Aim of the exercise → Could you retype every record below exactly as it appears?

--- Exercise data Enclosed Below ---

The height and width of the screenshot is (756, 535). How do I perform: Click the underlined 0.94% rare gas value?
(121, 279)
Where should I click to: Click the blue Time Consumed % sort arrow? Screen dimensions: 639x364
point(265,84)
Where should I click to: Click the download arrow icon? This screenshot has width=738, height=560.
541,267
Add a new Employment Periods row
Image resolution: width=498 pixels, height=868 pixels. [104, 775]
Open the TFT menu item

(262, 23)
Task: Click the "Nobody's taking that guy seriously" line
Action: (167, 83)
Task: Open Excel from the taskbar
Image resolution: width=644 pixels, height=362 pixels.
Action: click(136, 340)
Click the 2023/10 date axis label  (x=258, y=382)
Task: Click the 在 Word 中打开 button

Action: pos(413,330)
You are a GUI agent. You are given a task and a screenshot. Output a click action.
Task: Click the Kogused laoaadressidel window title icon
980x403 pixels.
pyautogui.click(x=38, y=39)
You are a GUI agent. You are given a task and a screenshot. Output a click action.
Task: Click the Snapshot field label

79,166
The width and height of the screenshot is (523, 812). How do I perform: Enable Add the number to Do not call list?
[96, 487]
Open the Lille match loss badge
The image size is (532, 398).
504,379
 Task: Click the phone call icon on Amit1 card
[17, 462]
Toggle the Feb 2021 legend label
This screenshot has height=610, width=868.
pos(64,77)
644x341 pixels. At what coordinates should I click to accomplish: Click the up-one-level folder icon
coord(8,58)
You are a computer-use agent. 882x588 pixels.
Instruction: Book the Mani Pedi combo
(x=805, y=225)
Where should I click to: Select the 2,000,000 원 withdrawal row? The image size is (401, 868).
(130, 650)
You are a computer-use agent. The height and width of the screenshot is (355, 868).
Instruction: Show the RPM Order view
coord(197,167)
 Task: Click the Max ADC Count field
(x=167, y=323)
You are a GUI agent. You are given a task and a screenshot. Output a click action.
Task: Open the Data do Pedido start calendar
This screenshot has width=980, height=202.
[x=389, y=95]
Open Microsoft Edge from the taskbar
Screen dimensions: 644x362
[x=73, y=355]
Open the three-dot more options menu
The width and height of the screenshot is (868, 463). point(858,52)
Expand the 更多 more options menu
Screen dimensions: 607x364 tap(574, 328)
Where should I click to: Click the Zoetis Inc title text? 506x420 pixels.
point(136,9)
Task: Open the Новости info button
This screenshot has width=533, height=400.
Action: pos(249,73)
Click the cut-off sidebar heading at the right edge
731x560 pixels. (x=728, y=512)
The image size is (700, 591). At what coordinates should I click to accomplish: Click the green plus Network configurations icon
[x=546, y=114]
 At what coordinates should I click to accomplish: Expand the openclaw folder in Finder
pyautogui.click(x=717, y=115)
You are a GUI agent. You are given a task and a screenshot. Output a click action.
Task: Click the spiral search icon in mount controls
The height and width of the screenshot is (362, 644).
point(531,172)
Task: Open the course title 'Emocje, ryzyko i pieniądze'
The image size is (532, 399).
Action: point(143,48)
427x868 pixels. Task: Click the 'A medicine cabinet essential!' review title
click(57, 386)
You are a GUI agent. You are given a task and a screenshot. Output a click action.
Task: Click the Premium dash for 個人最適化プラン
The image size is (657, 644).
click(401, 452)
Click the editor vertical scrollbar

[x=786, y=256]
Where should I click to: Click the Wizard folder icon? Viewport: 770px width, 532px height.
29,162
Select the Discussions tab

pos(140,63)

--- End of Enclosed Exercise data ---

Problem solution →
The height and width of the screenshot is (756, 535). How do I perform: Click the underlined 0.94% rare gas value?
(121, 279)
Where should I click to: Click the blue Time Consumed % sort arrow? Screen dimensions: 639x364
point(265,84)
Where should I click to: Click the download arrow icon? This screenshot has width=738, height=560.
541,267
Add a new Employment Periods row
Image resolution: width=498 pixels, height=868 pixels. [104, 775]
Open the TFT menu item

(262, 23)
Task: Click the "Nobody's taking that guy seriously" line
Action: (167, 83)
Task: Open Excel from the taskbar
Image resolution: width=644 pixels, height=362 pixels.
Action: click(136, 340)
Click the 2023/10 date axis label  (x=258, y=382)
Task: Click the 在 Word 中打开 button

Action: pos(413,330)
You are a GUI agent. You are given a task and a screenshot. Output a click action.
Task: Click the Kogused laoaadressidel window title icon
980x403 pixels.
pyautogui.click(x=38, y=39)
You are a GUI agent. You are given a task and a screenshot. Output a click action.
Task: Click the Snapshot field label

79,166
The width and height of the screenshot is (523, 812). How do I perform: Enable Add the number to Do not call list?
[96, 487]
Open the Lille match loss badge
The image size is (532, 398).
504,379
 Task: Click the phone call icon on Amit1 card
[17, 462]
Toggle the Feb 2021 legend label
This screenshot has height=610, width=868.
pos(64,77)
644x341 pixels. At what coordinates should I click to accomplish: Click the up-one-level folder icon
coord(8,58)
You are a computer-use agent. 882x588 pixels.
Instruction: Book the Mani Pedi combo
(x=805, y=225)
Where should I click to: Select the 2,000,000 원 withdrawal row? The image size is (401, 868).
(130, 650)
You are a computer-use agent. The height and width of the screenshot is (355, 868).
Instruction: Show the RPM Order view
coord(197,167)
 Task: Click the Max ADC Count field
(x=167, y=323)
You are a GUI agent. You are given a task and a screenshot. Output a click action.
Task: Open the Data do Pedido start calendar
This screenshot has width=980, height=202.
[x=389, y=95]
Open Microsoft Edge from the taskbar
Screen dimensions: 644x362
[x=73, y=355]
Open the three-dot more options menu
The width and height of the screenshot is (868, 463). point(858,52)
Expand the 更多 more options menu
Screen dimensions: 607x364 tap(574, 328)
Where should I click to: Click the Zoetis Inc title text? 506x420 pixels.
point(136,9)
Task: Open the Новости info button
This screenshot has width=533, height=400.
Action: pos(249,73)
Click the cut-off sidebar heading at the right edge
731x560 pixels. (x=728, y=512)
The image size is (700, 591). At what coordinates should I click to accomplish: Click the green plus Network configurations icon
[x=546, y=114]
 At what coordinates should I click to accomplish: Expand the openclaw folder in Finder
pyautogui.click(x=717, y=115)
You are a GUI agent. You are given a task and a screenshot. Output a click action.
Task: Click the spiral search icon in mount controls
The height and width of the screenshot is (362, 644).
point(531,172)
Task: Open the course title 'Emocje, ryzyko i pieniądze'
The image size is (532, 399).
Action: point(143,48)
427x868 pixels. Task: Click the 'A medicine cabinet essential!' review title
click(57, 386)
You are a GUI agent. You are given a task and a screenshot. Output a click action.
Task: Click the Premium dash for 個人最適化プラン
The image size is (657, 644).
click(401, 452)
Click the editor vertical scrollbar

[x=786, y=256]
Where should I click to: Click the Wizard folder icon? Viewport: 770px width, 532px height.
29,162
Select the Discussions tab

pos(140,63)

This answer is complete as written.